Abmahnwahn gegen Blogger: Jako und die "Schlurchmarke"

Der Sportausrüster Jako geht gegen einen Blogger vor, der sich negativ über die Marke und dessen neues Logo äußerte – und richtet damit einen Imageschaden an.

570 Kommentare. Bild: screenshot allesaussersport.de

Das neue Logo des Sportausrüsters Jako – das darf man hoffentlich schreiben – ist gewöhnungsbedürftig. Nur schwer ist etwa zu deuten, dass die beiden weißen Streifen für die Nebenflüsse des Neckars, Jagst und Kocher, stehen, aus denen sich der Name der Marke ableitet. Das fand unter anderem das mit dem Grimme Online Award ausgezeichnete „Design Tagebuch“.

Auch der Blogger Frank Baade kritisierte im April unter seinem Alias „Trainer Baade“ das neue Logo des vor allem im Amateursport bekannten Herstellers von Teamsportbekleidung. Für den 35-jährigen Duisburger hatte dies Konsequenzen: Der Sportausrüster ließ den Blogger wegen "unzulässiger Schmähkritik" und "Bedrohung der wirtschaftlichen Interessen" verklagen. Da eine der Äußerungen wirklich die Form einer reinen Meinungsäußerung überschritt, zeigte sich Baade einsichtig.

Er war bereit, diese Formulierung zu unterlassen, genauso wie das nicht im Duden auftauchende Wort "Schlurchmarke". Die anderen beiden beanstandeten Passagen, darunter Vergleiche mit Aldi und Lidl, wurden nicht in der Unterlassungserklärung verankert.

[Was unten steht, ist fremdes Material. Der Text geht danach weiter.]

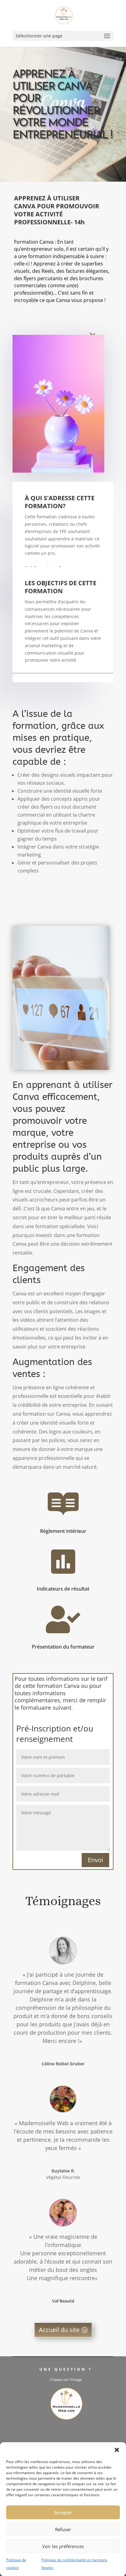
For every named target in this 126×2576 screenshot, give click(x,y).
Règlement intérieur (63, 1531)
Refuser (63, 2529)
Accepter (63, 2512)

Baade unterzeichnete die Unterlassungserkklärung, löschte umgehend den Artikel auf seinem Blog und zahlte 400 Euro, womit die Sache für ihn zunächst erledigt war.

Doch Anfang August sah er sich plötzlich mit einer empfindlichen Vertragsstrafe konfrontiert: Auf einem in Tschechien angemeldeten, in Deutschland unbekannten Nachrichten-Aggregator war Baades ursprünglicher Text noch einmal aufgetaucht. Jako wertete dies als Vergehen gegen die Unterlassungserklärung und forderte die Zahlung von 5.100 Euro.

Und das, obwohl sich Baade zuvor kooperativ gezeigt hatte - er wollte einem teuren Rechtsstreit aus dem Weg gehen. Jakos Rechtsabteilung moniert, dass Baade die Spuren seines Texts nicht komplett aus dem Web getilgt habe. Die Frage, ob Baade deswegen schuldhaft gegen die Unterlassungserklärung verstieß, wird wahrscheinlich nicht gerichtlich geklärt werden können. "Mit der geforderten Summe hat mich die andere Partie ja dazu gezwungen, einen Anwalt einzuschalten. So sind für mich auf jeden Fall schon Kosten entstanden", erzählt Baade. Mehr Risiken wolle er eher nicht eingehen, auch wenn seine Chancen vor Gericht gar nicht so schlecht stehen mögen.

Gerade erst hat der Sportjournalist Jens Weinreich dargestellt, wo die Probleme in solchen Rechtsfällen liegen. Weinreich errang in einem ähnlichen Fall mit dem Präsidenten Theo Zwanziger des mächtigen Deutschen Fußball-Bundes (DFB) sechs juristische Siege, musste letztlich aber in einem Vergleich klein beigeben, weil der DFB drohte, vor immer höhere (und damit teurere) Instanzen zu gehen. In der Zeit hatten sich für den Journalisten bereits mehr als 20.000 Euro Anwaltskosten und Verdienstausfälle angesammelt.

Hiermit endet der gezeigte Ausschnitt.